→ **DATA ROWS**
↓↓↓
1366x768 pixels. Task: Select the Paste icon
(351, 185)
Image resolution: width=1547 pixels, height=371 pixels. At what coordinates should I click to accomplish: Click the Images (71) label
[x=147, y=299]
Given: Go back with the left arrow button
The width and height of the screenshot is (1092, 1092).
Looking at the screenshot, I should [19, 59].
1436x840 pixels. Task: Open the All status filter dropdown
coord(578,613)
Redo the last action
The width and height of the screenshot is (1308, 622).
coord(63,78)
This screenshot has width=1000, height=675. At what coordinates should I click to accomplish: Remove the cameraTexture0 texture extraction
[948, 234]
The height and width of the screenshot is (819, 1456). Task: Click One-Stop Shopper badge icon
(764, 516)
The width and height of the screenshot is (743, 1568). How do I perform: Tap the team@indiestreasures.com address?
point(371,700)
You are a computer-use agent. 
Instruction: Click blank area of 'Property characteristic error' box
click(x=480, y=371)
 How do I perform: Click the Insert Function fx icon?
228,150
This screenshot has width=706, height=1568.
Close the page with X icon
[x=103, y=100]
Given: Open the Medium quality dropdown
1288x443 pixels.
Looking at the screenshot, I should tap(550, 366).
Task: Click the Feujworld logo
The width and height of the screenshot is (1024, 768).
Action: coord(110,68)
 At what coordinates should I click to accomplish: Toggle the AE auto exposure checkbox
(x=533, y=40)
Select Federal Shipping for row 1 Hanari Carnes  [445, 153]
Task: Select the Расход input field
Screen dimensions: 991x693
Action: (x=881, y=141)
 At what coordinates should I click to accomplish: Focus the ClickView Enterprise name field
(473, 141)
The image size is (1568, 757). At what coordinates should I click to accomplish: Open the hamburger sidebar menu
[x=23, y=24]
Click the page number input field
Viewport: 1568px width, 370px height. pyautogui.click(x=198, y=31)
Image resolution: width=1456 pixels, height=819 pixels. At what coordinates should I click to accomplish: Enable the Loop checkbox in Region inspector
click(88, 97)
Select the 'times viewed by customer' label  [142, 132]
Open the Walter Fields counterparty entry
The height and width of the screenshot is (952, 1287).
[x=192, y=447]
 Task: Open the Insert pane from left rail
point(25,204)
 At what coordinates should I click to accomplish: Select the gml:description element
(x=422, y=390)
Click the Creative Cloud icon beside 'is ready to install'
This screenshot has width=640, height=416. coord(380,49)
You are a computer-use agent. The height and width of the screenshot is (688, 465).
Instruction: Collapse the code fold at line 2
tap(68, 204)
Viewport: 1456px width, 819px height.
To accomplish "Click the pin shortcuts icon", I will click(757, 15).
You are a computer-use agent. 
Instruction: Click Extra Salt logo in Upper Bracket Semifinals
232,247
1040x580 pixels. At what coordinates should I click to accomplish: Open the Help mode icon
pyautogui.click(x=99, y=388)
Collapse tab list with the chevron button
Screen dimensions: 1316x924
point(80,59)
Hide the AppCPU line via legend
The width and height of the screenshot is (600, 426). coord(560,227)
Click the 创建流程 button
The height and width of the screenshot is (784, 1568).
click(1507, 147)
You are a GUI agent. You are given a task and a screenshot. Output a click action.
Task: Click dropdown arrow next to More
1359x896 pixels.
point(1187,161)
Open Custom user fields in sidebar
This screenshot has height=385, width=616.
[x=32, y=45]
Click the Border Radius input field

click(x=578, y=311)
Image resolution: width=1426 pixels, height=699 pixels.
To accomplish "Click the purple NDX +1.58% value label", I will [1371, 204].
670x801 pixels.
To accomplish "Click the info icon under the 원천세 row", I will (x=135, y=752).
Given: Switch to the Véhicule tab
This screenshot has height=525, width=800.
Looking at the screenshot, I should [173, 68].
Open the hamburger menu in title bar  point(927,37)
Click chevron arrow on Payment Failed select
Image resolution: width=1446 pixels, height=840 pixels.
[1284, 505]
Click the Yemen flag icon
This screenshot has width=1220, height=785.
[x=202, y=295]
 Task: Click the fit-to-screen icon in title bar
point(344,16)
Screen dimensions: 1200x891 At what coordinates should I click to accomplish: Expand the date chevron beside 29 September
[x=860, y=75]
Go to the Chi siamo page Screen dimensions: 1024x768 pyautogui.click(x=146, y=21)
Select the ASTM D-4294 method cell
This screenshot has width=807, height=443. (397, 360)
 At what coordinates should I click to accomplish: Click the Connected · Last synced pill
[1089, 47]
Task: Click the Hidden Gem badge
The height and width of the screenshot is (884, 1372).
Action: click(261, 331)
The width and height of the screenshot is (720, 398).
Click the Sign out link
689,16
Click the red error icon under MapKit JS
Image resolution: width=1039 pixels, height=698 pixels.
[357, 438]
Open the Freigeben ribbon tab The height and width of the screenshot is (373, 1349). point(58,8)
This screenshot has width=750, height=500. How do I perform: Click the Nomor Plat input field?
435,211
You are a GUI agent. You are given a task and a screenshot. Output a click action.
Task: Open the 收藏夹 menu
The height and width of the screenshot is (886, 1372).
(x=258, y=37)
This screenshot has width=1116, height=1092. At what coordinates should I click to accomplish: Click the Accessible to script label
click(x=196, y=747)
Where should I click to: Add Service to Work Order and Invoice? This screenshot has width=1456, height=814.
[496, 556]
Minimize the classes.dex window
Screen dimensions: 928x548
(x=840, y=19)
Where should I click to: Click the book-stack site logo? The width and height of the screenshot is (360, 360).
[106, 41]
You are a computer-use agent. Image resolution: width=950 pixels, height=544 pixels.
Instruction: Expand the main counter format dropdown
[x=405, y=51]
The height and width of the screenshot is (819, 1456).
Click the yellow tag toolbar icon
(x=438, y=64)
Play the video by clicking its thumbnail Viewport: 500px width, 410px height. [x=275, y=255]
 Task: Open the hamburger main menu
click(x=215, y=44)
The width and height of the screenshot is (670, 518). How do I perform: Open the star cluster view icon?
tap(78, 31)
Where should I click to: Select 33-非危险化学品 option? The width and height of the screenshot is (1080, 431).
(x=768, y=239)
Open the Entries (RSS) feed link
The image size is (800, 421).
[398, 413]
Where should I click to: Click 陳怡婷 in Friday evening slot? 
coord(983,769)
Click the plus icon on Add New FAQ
↑↑↑
→ **SET PROBLEM**
Reproduce every line of the listing above, replacing "dropdown" with "drop-down list" wherever it occurs and leaving all other text unchanged.

→ **FINISHED ANSWER**
1366x768 pixels. Task: Select the Paste icon
(351, 185)
Image resolution: width=1547 pixels, height=371 pixels. At what coordinates should I click to accomplish: Click the Images (71) label
[x=147, y=299]
Given: Go back with the left arrow button
The width and height of the screenshot is (1092, 1092).
Looking at the screenshot, I should [19, 59].
1436x840 pixels. Task: Open the All status filter drop-down list
coord(578,613)
Redo the last action
The width and height of the screenshot is (1308, 622).
coord(63,78)
This screenshot has width=1000, height=675. At what coordinates should I click to accomplish: Remove the cameraTexture0 texture extraction
[948, 234]
The height and width of the screenshot is (819, 1456). Task: Click One-Stop Shopper badge icon
(764, 516)
The width and height of the screenshot is (743, 1568). How do I perform: Tap the team@indiestreasures.com address?
point(371,700)
You are a computer-use agent. 
Instruction: Click blank area of 'Property characteristic error' box
click(x=480, y=371)
 How do I perform: Click the Insert Function fx icon?
228,150
This screenshot has width=706, height=1568.
Close the page with X icon
[x=103, y=100]
Given: Open the Medium quality drop-down list
1288x443 pixels.
Looking at the screenshot, I should tap(550, 366).
Task: Click the Feujworld logo
The width and height of the screenshot is (1024, 768).
Action: coord(110,68)
 At what coordinates should I click to accomplish: Toggle the AE auto exposure checkbox
(x=533, y=40)
Select Federal Shipping for row 1 Hanari Carnes  [445, 153]
Task: Select the Расход input field
Screen dimensions: 991x693
Action: (x=881, y=141)
 At what coordinates should I click to accomplish: Focus the ClickView Enterprise name field
(473, 141)
The image size is (1568, 757). At what coordinates should I click to accomplish: Open the hamburger sidebar menu
[x=23, y=24]
Click the page number input field
Viewport: 1568px width, 370px height. pyautogui.click(x=198, y=31)
Image resolution: width=1456 pixels, height=819 pixels. At what coordinates should I click to accomplish: Enable the Loop checkbox in Region inspector
click(88, 97)
Select the 'times viewed by customer' label  [142, 132]
Open the Walter Fields counterparty entry
The height and width of the screenshot is (952, 1287).
[x=192, y=447]
 Task: Open the Insert pane from left rail
point(25,204)
 At what coordinates should I click to accomplish: Select the gml:description element
(x=422, y=390)
Click the Creative Cloud icon beside 'is ready to install'
This screenshot has width=640, height=416. coord(380,49)
You are a computer-use agent. The height and width of the screenshot is (688, 465).
Instruction: Collapse the code fold at line 2
tap(68, 204)
Viewport: 1456px width, 819px height.
To accomplish "Click the pin shortcuts icon", I will click(757, 15).
You are a computer-use agent. 
Instruction: Click Extra Salt logo in Upper Bracket Semifinals
232,247
1040x580 pixels. At what coordinates should I click to accomplish: Open the Help mode icon
pyautogui.click(x=99, y=388)
Collapse tab list with the chevron button
Screen dimensions: 1316x924
point(80,59)
Hide the AppCPU line via legend
The width and height of the screenshot is (600, 426). coord(560,227)
Click the 创建流程 button
The height and width of the screenshot is (784, 1568).
click(1507, 147)
You are a GUI agent. You are given a task and a screenshot. Output a click action.
Task: Click drop-down list arrow next to More
1359x896 pixels.
point(1187,161)
Open Custom user fields in sidebar
This screenshot has height=385, width=616.
[x=32, y=45]
Click the Border Radius input field

click(x=578, y=311)
Image resolution: width=1426 pixels, height=699 pixels.
To accomplish "Click the purple NDX +1.58% value label", I will [1371, 204].
670x801 pixels.
To accomplish "Click the info icon under the 원천세 row", I will (x=135, y=752).
Given: Switch to the Véhicule tab
This screenshot has height=525, width=800.
Looking at the screenshot, I should [173, 68].
Open the hamburger menu in title bar  point(927,37)
Click chevron arrow on Payment Failed select
Image resolution: width=1446 pixels, height=840 pixels.
[1284, 505]
Click the Yemen flag icon
This screenshot has width=1220, height=785.
[x=202, y=295]
 Task: Click the fit-to-screen icon in title bar
point(344,16)
Screen dimensions: 1200x891 At what coordinates should I click to accomplish: Expand the date chevron beside 29 September
[x=860, y=75]
Go to the Chi siamo page Screen dimensions: 1024x768 pyautogui.click(x=146, y=21)
Select the ASTM D-4294 method cell
This screenshot has width=807, height=443. (397, 360)
 At what coordinates should I click to accomplish: Click the Connected · Last synced pill
[1089, 47]
Task: Click the Hidden Gem badge
The height and width of the screenshot is (884, 1372).
Action: click(261, 331)
The width and height of the screenshot is (720, 398).
Click the Sign out link
689,16
Click the red error icon under MapKit JS
Image resolution: width=1039 pixels, height=698 pixels.
[357, 438]
Open the Freigeben ribbon tab The height and width of the screenshot is (373, 1349). point(58,8)
This screenshot has width=750, height=500. How do I perform: Click the Nomor Plat input field?
435,211
You are a GUI agent. You are given a task and a screenshot. Output a click action.
Task: Open the 收藏夹 menu
The height and width of the screenshot is (886, 1372).
(x=258, y=37)
This screenshot has width=1116, height=1092. At what coordinates should I click to accomplish: Click the Accessible to script label
click(x=196, y=747)
Where should I click to: Add Service to Work Order and Invoice? This screenshot has width=1456, height=814.
[496, 556]
Minimize the classes.dex window
Screen dimensions: 928x548
(x=840, y=19)
Where should I click to: Click the book-stack site logo? The width and height of the screenshot is (360, 360).
[106, 41]
You are a computer-use agent. Image resolution: width=950 pixels, height=544 pixels.
Instruction: Expand the main counter format drop-down list
[x=405, y=51]
The height and width of the screenshot is (819, 1456).
Click the yellow tag toolbar icon
(x=438, y=64)
Play the video by clicking its thumbnail Viewport: 500px width, 410px height. [x=275, y=255]
 Task: Open the hamburger main menu
click(x=215, y=44)
The width and height of the screenshot is (670, 518). How do I perform: Open the star cluster view icon?
tap(78, 31)
Where should I click to: Select 33-非危险化学品 option? The width and height of the screenshot is (1080, 431).
(x=768, y=239)
Open the Entries (RSS) feed link
The image size is (800, 421).
[398, 413]
Where should I click to: Click 陳怡婷 in Friday evening slot? 
coord(983,769)
Click the plus icon on Add New FAQ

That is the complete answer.